Arabidopsis thaliana
We utilize Arabidopsis as our primary model organism to delve into fundamental aspects of plant development. Our investigations span both the single-cell and organ levels, encompassing various developmental stages. Our focus encompasses both the root and shoot systems, aiming to decipher how different plant tissues synergize to optimally express their genetic potential. Beyond internal interactions, we also probe how these tissues interact and adapt to environmental cues. The insights gleaned from our Arabidopsis studies are then extrapolated and applied to important crop species, including amaranth, tomato, and various millets.
Enhancing Rice Yield and Pathogen Resistance
Rice stands as a staple crop worldwide, making the quest for increased yield a paramount endeavor. Yet, enhancing rice yield proves to be a multifaceted challenge, influenced by an array of factors, both bolstering and hindering its growth. Within our rice research domain, our primary focus centers on understanding the genes and their regulatory mechanisms responsible for amplifying yield. In parallel, we also delve into the intricate mechanisms governing rice's resistance and susceptibility to pathogens. This dual approach forms the bedrock of our research efforts in the realm of rice production.
Tomato
In our work with tomatoes, we concentrate on enhancing yield by applying insights garnered from our Arabidopsis studies. Specifically, we're striving to optimize the hormonal regulation of the source-sink relationship, a critical determinant of fruit production. Parallelly, we're engaged in the identification and incorporation of novel resistance genes to bolster the plant's defense against predominant bacterial and fungal pathogens. Predominantly, we leverage gene editing techniques to fortify crop performance under real-world field conditions.
Amaranth and Millet
In our endeavors with grain amaranth and millets, we turn to traditionally neglected crops as a way to address the environmental challenges posed by modern agriculture. Historically, humans have been gatherers, but with the evolution of agriculture, our dietary habits, health, and the broader ecosystem have transformed. This evolution, however, has brought along detrimental impacts on various life forms on Earth. Motivated by these concerns, our research focuses on modifying the biology of these underutilized crops to optimize their growth in agricultural settings. Drawing inspiration and insights from our work with Arabidopsis and tomato, our ultimate goal is to seamlessly integrate grain amaranth and millets into contemporary agriculture, thereby mitigating the ecological burdens of current farming practices.

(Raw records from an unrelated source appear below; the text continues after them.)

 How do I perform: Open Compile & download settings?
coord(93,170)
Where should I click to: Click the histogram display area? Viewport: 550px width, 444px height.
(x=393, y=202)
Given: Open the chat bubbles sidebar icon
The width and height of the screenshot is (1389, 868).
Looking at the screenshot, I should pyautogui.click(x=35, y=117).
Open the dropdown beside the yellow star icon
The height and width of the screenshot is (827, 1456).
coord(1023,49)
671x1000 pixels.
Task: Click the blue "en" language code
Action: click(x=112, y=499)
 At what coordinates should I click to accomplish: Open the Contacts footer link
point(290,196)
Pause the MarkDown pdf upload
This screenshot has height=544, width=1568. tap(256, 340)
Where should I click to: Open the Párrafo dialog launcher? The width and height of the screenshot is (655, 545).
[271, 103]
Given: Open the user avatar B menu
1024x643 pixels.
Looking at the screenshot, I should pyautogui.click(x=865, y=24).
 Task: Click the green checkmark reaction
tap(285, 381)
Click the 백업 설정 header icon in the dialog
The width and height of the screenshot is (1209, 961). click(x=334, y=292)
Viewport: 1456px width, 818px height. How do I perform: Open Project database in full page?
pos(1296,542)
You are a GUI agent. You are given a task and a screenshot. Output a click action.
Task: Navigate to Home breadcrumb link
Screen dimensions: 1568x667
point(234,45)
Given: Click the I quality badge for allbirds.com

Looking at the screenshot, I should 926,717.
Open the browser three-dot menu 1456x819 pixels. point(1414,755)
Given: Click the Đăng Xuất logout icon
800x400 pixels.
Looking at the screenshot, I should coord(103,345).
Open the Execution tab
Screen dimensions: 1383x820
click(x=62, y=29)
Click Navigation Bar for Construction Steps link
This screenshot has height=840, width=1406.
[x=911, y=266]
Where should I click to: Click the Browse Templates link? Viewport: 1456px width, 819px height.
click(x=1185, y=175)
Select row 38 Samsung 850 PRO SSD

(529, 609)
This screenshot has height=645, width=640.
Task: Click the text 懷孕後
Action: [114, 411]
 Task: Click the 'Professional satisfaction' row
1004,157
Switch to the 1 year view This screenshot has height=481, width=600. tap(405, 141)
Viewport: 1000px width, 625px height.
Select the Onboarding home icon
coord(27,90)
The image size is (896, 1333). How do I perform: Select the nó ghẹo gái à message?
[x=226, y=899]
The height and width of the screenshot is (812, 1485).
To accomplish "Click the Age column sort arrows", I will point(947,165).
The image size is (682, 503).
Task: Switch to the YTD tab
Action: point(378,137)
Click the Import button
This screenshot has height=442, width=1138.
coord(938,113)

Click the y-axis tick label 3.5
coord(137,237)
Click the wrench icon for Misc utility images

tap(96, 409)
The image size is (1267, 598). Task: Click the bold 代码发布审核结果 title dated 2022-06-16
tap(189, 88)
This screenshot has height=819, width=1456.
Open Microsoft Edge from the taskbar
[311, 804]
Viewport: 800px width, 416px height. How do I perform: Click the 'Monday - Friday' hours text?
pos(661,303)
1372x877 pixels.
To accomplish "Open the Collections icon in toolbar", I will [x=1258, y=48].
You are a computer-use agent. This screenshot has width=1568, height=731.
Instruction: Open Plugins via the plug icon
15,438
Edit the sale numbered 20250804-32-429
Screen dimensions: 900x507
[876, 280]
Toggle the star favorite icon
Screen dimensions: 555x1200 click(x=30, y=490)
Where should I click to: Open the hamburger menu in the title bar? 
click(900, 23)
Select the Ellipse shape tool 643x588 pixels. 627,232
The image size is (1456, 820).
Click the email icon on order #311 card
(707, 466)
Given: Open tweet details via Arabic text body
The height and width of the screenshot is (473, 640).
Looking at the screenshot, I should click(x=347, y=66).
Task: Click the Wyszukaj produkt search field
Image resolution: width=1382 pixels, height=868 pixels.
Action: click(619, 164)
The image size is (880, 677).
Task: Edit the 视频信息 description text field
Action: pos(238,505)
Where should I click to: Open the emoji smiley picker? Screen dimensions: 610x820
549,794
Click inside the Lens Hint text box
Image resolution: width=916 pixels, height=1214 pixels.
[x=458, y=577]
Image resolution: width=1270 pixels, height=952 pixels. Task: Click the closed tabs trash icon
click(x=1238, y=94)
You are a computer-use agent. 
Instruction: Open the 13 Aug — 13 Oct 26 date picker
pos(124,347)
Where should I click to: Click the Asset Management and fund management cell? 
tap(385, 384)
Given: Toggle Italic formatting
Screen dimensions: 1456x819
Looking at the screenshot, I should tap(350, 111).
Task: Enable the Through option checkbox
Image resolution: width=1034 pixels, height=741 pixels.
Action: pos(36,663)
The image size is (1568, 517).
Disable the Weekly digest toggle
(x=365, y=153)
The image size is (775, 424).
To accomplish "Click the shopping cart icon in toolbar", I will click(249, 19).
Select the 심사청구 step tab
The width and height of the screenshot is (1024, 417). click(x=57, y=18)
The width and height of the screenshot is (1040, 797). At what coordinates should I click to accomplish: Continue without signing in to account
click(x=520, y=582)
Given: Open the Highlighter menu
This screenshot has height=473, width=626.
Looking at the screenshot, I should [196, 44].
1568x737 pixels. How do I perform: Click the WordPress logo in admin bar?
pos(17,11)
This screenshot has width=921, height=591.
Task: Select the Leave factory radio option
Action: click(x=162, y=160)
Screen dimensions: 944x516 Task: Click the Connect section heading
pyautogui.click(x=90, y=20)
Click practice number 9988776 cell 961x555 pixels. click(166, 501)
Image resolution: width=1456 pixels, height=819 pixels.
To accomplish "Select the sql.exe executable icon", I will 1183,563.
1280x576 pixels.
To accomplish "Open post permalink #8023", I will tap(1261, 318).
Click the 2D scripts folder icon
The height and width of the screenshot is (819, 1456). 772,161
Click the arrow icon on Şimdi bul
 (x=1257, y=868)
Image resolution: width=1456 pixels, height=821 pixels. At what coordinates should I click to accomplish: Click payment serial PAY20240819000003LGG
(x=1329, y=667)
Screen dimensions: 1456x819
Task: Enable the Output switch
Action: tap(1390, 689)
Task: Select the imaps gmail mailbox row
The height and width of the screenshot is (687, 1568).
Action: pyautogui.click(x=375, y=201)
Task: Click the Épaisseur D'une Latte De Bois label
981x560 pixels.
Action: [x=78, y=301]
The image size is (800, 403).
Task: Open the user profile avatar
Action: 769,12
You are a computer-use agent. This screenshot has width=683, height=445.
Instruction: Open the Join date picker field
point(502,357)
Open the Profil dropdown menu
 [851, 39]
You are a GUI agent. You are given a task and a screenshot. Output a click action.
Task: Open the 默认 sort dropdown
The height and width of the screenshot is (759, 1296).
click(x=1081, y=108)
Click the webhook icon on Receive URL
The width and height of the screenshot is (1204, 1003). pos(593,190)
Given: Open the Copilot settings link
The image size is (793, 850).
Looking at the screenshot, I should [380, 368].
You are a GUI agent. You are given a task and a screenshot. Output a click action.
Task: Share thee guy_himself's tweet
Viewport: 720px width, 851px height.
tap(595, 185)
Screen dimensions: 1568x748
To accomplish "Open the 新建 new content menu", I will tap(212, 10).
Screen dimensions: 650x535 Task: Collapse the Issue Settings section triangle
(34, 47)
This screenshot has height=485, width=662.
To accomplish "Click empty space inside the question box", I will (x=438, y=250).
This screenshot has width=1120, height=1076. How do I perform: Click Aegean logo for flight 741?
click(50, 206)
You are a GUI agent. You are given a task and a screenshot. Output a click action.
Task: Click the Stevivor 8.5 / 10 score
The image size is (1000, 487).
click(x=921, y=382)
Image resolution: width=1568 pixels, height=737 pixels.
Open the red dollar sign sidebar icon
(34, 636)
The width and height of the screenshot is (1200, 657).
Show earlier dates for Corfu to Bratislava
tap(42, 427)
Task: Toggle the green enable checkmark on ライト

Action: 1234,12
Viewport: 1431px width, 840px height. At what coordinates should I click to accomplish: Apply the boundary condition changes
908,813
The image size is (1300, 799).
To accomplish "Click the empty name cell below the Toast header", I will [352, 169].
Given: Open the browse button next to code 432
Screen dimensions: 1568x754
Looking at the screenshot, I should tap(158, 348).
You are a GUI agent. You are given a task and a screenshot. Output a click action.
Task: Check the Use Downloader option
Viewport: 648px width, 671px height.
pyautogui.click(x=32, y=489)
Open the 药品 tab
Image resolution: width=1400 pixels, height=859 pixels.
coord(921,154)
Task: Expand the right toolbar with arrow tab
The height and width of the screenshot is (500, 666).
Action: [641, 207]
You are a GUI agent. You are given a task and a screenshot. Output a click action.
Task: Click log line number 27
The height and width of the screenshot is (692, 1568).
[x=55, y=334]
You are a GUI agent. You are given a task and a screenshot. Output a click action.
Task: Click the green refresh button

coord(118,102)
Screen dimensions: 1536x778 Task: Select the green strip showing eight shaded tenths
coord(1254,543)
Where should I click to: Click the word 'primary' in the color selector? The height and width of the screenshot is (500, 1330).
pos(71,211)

Molecular plant pathogen - host interaction
In the realm of host-pathogen interactions, our research team delves into the strategic employment of effectors and virulence factors by the soil-borne pathogen, Fusarium oxysporum. Our primary objective is to unravel the intricate molecular mechanisms that underpin its interactions with host plants. Building on this foundation, we further explore how other formidable pathogens, namely Magnaporthe oryze, Ralstonia solanacearum and Rhizoctonia solani, manipulate the host plant's system architecture and hormonal balances to facilitate their invasion and colonization.